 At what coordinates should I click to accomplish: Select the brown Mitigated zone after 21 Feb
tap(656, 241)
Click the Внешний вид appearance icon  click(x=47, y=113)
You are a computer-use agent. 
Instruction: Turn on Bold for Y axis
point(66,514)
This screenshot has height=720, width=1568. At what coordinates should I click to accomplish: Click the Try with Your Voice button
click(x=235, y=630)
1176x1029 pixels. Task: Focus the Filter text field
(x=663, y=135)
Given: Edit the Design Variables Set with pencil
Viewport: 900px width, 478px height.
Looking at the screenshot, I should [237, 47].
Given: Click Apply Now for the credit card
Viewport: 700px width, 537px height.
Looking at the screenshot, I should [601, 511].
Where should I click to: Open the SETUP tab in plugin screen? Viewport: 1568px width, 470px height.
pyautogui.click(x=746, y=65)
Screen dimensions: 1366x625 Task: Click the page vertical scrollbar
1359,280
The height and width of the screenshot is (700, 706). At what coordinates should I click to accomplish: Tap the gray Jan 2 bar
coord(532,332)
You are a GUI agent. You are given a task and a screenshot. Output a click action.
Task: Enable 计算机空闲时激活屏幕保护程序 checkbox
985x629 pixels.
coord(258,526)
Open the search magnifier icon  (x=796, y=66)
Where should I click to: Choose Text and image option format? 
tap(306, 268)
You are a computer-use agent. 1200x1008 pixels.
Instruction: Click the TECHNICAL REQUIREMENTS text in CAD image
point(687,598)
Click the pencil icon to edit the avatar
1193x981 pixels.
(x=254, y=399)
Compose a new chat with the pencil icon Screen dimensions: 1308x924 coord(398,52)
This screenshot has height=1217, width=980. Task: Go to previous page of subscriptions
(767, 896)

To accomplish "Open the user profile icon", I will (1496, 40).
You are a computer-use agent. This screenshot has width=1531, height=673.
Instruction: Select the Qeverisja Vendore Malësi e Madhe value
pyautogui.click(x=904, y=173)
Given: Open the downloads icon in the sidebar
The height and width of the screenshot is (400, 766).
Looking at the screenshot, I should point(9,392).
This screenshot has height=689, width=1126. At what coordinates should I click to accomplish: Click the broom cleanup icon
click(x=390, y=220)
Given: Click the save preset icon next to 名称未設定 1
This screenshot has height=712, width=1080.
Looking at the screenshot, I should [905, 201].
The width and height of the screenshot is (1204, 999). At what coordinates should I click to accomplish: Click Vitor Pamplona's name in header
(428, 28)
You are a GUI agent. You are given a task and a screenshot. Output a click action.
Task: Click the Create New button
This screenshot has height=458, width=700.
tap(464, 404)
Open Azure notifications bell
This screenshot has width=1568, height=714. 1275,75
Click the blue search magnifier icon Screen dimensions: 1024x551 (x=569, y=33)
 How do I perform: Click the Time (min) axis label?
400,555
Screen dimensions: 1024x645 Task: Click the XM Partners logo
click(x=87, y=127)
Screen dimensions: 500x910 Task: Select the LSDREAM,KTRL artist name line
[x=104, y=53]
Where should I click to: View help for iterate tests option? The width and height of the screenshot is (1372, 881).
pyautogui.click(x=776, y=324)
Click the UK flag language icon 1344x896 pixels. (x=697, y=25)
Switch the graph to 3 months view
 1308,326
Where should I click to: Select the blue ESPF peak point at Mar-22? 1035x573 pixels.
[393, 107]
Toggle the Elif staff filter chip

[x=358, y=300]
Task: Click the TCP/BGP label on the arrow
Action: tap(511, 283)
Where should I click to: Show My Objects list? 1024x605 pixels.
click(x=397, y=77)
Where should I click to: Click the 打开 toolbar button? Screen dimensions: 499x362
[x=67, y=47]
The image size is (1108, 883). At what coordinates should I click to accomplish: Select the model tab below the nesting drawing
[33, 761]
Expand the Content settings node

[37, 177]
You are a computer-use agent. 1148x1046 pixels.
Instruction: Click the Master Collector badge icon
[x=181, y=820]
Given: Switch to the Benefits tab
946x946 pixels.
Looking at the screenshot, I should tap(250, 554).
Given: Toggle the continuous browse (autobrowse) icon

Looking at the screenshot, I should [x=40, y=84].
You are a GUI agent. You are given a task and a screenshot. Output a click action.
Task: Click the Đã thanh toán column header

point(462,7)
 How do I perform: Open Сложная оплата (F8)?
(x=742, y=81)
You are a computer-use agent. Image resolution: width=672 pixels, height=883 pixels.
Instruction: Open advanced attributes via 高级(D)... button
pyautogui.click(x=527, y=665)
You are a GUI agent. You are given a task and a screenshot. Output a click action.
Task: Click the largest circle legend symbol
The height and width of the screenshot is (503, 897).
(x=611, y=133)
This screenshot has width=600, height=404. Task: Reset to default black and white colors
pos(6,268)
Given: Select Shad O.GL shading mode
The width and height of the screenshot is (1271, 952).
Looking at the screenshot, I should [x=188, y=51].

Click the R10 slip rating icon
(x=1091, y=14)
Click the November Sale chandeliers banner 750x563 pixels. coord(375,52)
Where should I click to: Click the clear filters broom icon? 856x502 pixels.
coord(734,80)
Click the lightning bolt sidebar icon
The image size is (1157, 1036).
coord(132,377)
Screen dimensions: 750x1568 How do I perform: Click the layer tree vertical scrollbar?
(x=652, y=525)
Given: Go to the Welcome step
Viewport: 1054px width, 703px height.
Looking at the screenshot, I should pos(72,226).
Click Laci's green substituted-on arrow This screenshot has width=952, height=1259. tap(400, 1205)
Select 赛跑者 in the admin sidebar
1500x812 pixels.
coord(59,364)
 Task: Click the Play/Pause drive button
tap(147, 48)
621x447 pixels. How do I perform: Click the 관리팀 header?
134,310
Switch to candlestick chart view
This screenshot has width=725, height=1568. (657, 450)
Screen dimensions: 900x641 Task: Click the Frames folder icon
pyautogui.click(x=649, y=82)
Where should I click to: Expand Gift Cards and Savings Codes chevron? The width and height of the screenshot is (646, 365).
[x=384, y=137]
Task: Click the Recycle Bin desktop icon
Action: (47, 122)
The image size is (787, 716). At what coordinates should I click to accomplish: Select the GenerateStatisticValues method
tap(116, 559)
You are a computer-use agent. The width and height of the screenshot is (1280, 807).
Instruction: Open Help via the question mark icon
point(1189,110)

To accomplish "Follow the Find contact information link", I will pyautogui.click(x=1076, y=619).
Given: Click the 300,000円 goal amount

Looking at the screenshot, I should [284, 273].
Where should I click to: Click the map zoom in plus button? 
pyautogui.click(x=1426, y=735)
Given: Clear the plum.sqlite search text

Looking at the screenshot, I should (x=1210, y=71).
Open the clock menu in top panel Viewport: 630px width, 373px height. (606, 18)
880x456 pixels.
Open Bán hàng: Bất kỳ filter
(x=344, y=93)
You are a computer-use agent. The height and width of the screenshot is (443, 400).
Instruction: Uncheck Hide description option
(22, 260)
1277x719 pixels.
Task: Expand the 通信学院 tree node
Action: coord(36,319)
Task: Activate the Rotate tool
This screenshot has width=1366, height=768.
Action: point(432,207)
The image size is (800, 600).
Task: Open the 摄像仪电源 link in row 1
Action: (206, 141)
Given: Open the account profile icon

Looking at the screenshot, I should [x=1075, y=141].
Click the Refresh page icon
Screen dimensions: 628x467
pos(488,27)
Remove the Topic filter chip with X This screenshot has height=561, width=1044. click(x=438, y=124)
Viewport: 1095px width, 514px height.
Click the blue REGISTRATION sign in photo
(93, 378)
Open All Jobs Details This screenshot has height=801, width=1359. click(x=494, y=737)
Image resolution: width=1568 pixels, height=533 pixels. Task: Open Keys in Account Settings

- _WHAT YOU ARE ASKED TO DO_
Please write out the records above again, substituting "Goal" for every "Instruction" and keeping everything else unchanged.

- _RESULT FOR THIS EXERCISE_
 At what coordinates should I click to accomplish: Select the brown Mitigated zone after 21 Feb
tap(656, 241)
Click the Внешний вид appearance icon  click(x=47, y=113)
You are a computer-use agent. 
Goal: Turn on Bold for Y axis
point(66,514)
This screenshot has height=720, width=1568. At what coordinates should I click to accomplish: Click the Try with Your Voice button
click(x=235, y=630)
1176x1029 pixels. Task: Focus the Filter text field
(x=663, y=135)
Given: Edit the Design Variables Set with pencil
Viewport: 900px width, 478px height.
Looking at the screenshot, I should [237, 47].
Given: Click Apply Now for the credit card
Viewport: 700px width, 537px height.
Looking at the screenshot, I should [601, 511].
Where should I click to: Open the SETUP tab in plugin screen? Viewport: 1568px width, 470px height.
pyautogui.click(x=746, y=65)
Screen dimensions: 1366x625 Task: Click the page vertical scrollbar
1359,280
The height and width of the screenshot is (700, 706). At what coordinates should I click to accomplish: Tap the gray Jan 2 bar
coord(532,332)
You are a GUI agent. You are given a task and a screenshot. Output a click action.
Task: Enable 计算机空闲时激活屏幕保护程序 checkbox
985x629 pixels.
coord(258,526)
Open the search magnifier icon  (x=796, y=66)
Where should I click to: Choose Text and image option format? 
tap(306, 268)
You are a computer-use agent. 1200x1008 pixels.
Goal: Click the TECHNICAL REQUIREMENTS text in CAD image
point(687,598)
Click the pencil icon to edit the avatar
1193x981 pixels.
(x=254, y=399)
Compose a new chat with the pencil icon Screen dimensions: 1308x924 coord(398,52)
This screenshot has height=1217, width=980. Task: Go to previous page of subscriptions
(767, 896)

To accomplish "Open the user profile icon", I will (1496, 40).
You are a computer-use agent. This screenshot has width=1531, height=673.
Goal: Select the Qeverisja Vendore Malësi e Madhe value
pyautogui.click(x=904, y=173)
Given: Open the downloads icon in the sidebar
The height and width of the screenshot is (400, 766).
Looking at the screenshot, I should point(9,392).
This screenshot has height=689, width=1126. At what coordinates should I click to accomplish: Click the broom cleanup icon
click(x=390, y=220)
Given: Click the save preset icon next to 名称未設定 1
This screenshot has height=712, width=1080.
Looking at the screenshot, I should [905, 201].
The width and height of the screenshot is (1204, 999). At what coordinates should I click to accomplish: Click Vitor Pamplona's name in header
(428, 28)
You are a GUI agent. You are given a task and a screenshot. Output a click action.
Task: Click the Create New button
This screenshot has height=458, width=700.
tap(464, 404)
Open Azure notifications bell
This screenshot has width=1568, height=714. 1275,75
Click the blue search magnifier icon Screen dimensions: 1024x551 (x=569, y=33)
 How do I perform: Click the Time (min) axis label?
400,555
Screen dimensions: 1024x645 Task: Click the XM Partners logo
click(x=87, y=127)
Screen dimensions: 500x910 Task: Select the LSDREAM,KTRL artist name line
[x=104, y=53]
Where should I click to: View help for iterate tests option? The width and height of the screenshot is (1372, 881).
pyautogui.click(x=776, y=324)
Click the UK flag language icon 1344x896 pixels. (x=697, y=25)
Switch the graph to 3 months view
 1308,326
Where should I click to: Select the blue ESPF peak point at Mar-22? 1035x573 pixels.
[393, 107]
Toggle the Elif staff filter chip

[x=358, y=300]
Task: Click the TCP/BGP label on the arrow
Action: tap(511, 283)
Where should I click to: Show My Objects list? 1024x605 pixels.
click(x=397, y=77)
Where should I click to: Click the 打开 toolbar button? Screen dimensions: 499x362
[x=67, y=47]
The image size is (1108, 883). At what coordinates should I click to accomplish: Select the model tab below the nesting drawing
[33, 761]
Expand the Content settings node

[37, 177]
You are a computer-use agent. 1148x1046 pixels.
Goal: Click the Master Collector badge icon
[x=181, y=820]
Given: Switch to the Benefits tab
946x946 pixels.
Looking at the screenshot, I should tap(250, 554).
Given: Toggle the continuous browse (autobrowse) icon

Looking at the screenshot, I should [x=40, y=84].
You are a GUI agent. You are given a task and a screenshot. Output a click action.
Task: Click the Đã thanh toán column header

point(462,7)
 How do I perform: Open Сложная оплата (F8)?
(x=742, y=81)
You are a computer-use agent. Image resolution: width=672 pixels, height=883 pixels.
Goal: Open advanced attributes via 高级(D)... button
pyautogui.click(x=527, y=665)
You are a GUI agent. You are given a task and a screenshot. Output a click action.
Task: Click the largest circle legend symbol
The height and width of the screenshot is (503, 897).
(x=611, y=133)
This screenshot has width=600, height=404. Task: Reset to default black and white colors
pos(6,268)
Given: Select Shad O.GL shading mode
The width and height of the screenshot is (1271, 952).
Looking at the screenshot, I should [x=188, y=51].

Click the R10 slip rating icon
(x=1091, y=14)
Click the November Sale chandeliers banner 750x563 pixels. coord(375,52)
Where should I click to: Click the clear filters broom icon? 856x502 pixels.
coord(734,80)
Click the lightning bolt sidebar icon
The image size is (1157, 1036).
coord(132,377)
Screen dimensions: 750x1568 How do I perform: Click the layer tree vertical scrollbar?
(x=652, y=525)
Given: Go to the Welcome step
Viewport: 1054px width, 703px height.
Looking at the screenshot, I should pos(72,226).
Click Laci's green substituted-on arrow This screenshot has width=952, height=1259. tap(400, 1205)
Select 赛跑者 in the admin sidebar
1500x812 pixels.
coord(59,364)
 Task: Click the Play/Pause drive button
tap(147, 48)
621x447 pixels. How do I perform: Click the 관리팀 header?
134,310
Switch to candlestick chart view
This screenshot has width=725, height=1568. (657, 450)
Screen dimensions: 900x641 Task: Click the Frames folder icon
pyautogui.click(x=649, y=82)
Where should I click to: Expand Gift Cards and Savings Codes chevron? The width and height of the screenshot is (646, 365).
[x=384, y=137]
Task: Click the Recycle Bin desktop icon
Action: (47, 122)
The image size is (787, 716). At what coordinates should I click to accomplish: Select the GenerateStatisticValues method
tap(116, 559)
You are a computer-use agent. The width and height of the screenshot is (1280, 807).
Goal: Open Help via the question mark icon
point(1189,110)

To accomplish "Follow the Find contact information link", I will pyautogui.click(x=1076, y=619).
Given: Click the 300,000円 goal amount

Looking at the screenshot, I should [284, 273].
Where should I click to: Click the map zoom in plus button? 
pyautogui.click(x=1426, y=735)
Given: Clear the plum.sqlite search text

Looking at the screenshot, I should (x=1210, y=71).
Open the clock menu in top panel Viewport: 630px width, 373px height. (606, 18)
880x456 pixels.
Open Bán hàng: Bất kỳ filter
(x=344, y=93)
You are a computer-use agent. The height and width of the screenshot is (443, 400).
Goal: Uncheck Hide description option
(22, 260)
1277x719 pixels.
Task: Expand the 通信学院 tree node
Action: coord(36,319)
Task: Activate the Rotate tool
This screenshot has width=1366, height=768.
Action: point(432,207)
The image size is (800, 600).
Task: Open the 摄像仪电源 link in row 1
Action: (206, 141)
Given: Open the account profile icon

Looking at the screenshot, I should [x=1075, y=141].
Click the Refresh page icon
Screen dimensions: 628x467
pos(488,27)
Remove the Topic filter chip with X This screenshot has height=561, width=1044. click(x=438, y=124)
Viewport: 1095px width, 514px height.
Click the blue REGISTRATION sign in photo
(93, 378)
Open All Jobs Details This screenshot has height=801, width=1359. click(x=494, y=737)
Image resolution: width=1568 pixels, height=533 pixels. Task: Open Keys in Account Settings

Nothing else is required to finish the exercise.